# An ODE, Orthogonal Functions, and the Chebyshev Polynomials

Orthogonal functions are very useful and rather easy to use.  The most famous ones are sin(n x) and cos(n x) on the interval [$-\pi$, $\pi$].  It is extremely easy to do linear regression with orthogonal functions.

Linear regression involves approximating a known function $f(x)$ as the weighted sum of other functions.  This shows up all the time in various disguises in machine learning:

• When using AdaBoosting we perform a weighted sum of weak classifiers.
• Support vector machines find a linear combination of the features that separates the data into two classes.
• Each node in a neural net typically computes a weighted sum of the nodes in the prior layer.

For orthogonal functions, computing the linear regression is simple.  Suppose that the features are $f_1, f_2, \ldots, f_n$ and the functions $f_i$ are orthonormal, then the best approximation of the function $g(x)$ is the same as the solution to the linear regression

$$g(x) \approx \sum_{i=1}^n \alpha_i f_i(x)$$

where $\alpha_i$ is the “inner product” of $f_i$ and $g$ denoted

$\alpha_i= \langle\;g, f_i\rangle = \int g(x) f(x) w(x) dx.$  (Two function are orthogonal if their inner product (or dot product) is zero.  The set of orthogonal functions $\{f_i\}$ is called orthonormal if $<f_i, f_i>=1$ for all $i$.)  The function $w(x)$ is a positive weight function which is typically just $w(x)=1$.
════════
## Tasks to perform
a) In the text on orthogonal functions, which orthogonal functions are called the most famous ones?
b) Write the next part of the text on orthogonal functions and the Chebyshev polynomials, picking up after its final sentence.

Recorded data:
════════
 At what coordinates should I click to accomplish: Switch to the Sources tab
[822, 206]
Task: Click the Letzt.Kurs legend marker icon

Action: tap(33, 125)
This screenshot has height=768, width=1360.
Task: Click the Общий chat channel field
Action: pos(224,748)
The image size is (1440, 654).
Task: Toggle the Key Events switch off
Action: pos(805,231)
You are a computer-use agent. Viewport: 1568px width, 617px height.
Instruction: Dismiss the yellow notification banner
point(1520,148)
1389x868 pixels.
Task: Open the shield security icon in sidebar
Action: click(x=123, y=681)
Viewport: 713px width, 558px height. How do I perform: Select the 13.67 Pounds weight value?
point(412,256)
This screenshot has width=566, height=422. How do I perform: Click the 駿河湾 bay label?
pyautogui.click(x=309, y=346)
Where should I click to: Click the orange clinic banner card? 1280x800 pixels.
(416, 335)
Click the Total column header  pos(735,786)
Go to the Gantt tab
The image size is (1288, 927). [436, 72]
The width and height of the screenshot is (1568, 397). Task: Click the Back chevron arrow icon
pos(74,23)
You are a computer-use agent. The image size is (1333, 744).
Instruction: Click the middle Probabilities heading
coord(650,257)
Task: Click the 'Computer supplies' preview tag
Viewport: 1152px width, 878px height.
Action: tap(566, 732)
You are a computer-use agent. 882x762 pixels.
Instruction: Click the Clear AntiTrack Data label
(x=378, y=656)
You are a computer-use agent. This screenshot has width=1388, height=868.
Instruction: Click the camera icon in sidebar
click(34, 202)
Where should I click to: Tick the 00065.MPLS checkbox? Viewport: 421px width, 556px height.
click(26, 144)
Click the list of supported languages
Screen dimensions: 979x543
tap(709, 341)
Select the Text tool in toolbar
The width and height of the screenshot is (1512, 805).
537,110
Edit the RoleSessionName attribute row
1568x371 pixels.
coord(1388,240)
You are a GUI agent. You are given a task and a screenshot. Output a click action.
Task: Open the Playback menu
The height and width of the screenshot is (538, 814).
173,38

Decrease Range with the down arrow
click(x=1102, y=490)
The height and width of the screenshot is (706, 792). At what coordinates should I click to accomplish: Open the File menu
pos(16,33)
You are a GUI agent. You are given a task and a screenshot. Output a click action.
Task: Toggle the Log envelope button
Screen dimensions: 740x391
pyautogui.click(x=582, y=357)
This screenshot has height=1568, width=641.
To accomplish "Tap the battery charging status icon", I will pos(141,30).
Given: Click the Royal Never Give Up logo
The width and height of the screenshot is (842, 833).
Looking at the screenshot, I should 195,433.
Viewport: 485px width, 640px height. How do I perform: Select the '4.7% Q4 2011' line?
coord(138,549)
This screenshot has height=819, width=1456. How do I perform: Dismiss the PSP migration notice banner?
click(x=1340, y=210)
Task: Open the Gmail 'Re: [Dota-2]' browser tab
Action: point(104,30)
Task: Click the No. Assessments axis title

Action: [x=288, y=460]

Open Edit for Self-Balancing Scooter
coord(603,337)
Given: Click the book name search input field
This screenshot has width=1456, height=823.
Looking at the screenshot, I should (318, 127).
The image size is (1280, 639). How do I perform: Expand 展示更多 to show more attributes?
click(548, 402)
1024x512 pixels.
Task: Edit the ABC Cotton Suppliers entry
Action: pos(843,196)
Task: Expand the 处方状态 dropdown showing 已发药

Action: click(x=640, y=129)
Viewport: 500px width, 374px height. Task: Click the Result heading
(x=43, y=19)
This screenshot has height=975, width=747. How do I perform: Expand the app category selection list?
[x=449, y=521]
════════
## Responses for each task
a) sin(n x) and cos(n x) on the interval [−π, π].

b)
For example, if we try to approximate the function $g(x)=x^2$ on the interval [-1,1] by combining the features $f_1(x) = 1/\sqrt(2)$ and $f_2(x) = x \sqrt{3 \over 2}$, then

$$g(x) \approx \sum_{i=1}^n \alpha_i f_i(x)$$

where

$$\alpha_1 = \langle g, f_1\rangle = \int_{-1}^1 g(x) f_1(x) dx = \int_{-1}^1 x^2 1/\sqrt2 dx = \sqrt{2}/3,$$

$$\alpha_2 = \langle g, f_2\rangle = \int_{-1}^1 g(x) f_2(x) dx= \int_{-1}^1 x^2 \sqrt{3/2}\; x dx =0,$$

and the best approximation is then $\sum_{i=1}^n \alpha_i f_i(x) = \alpha_1 f_1(x) = 1/3$.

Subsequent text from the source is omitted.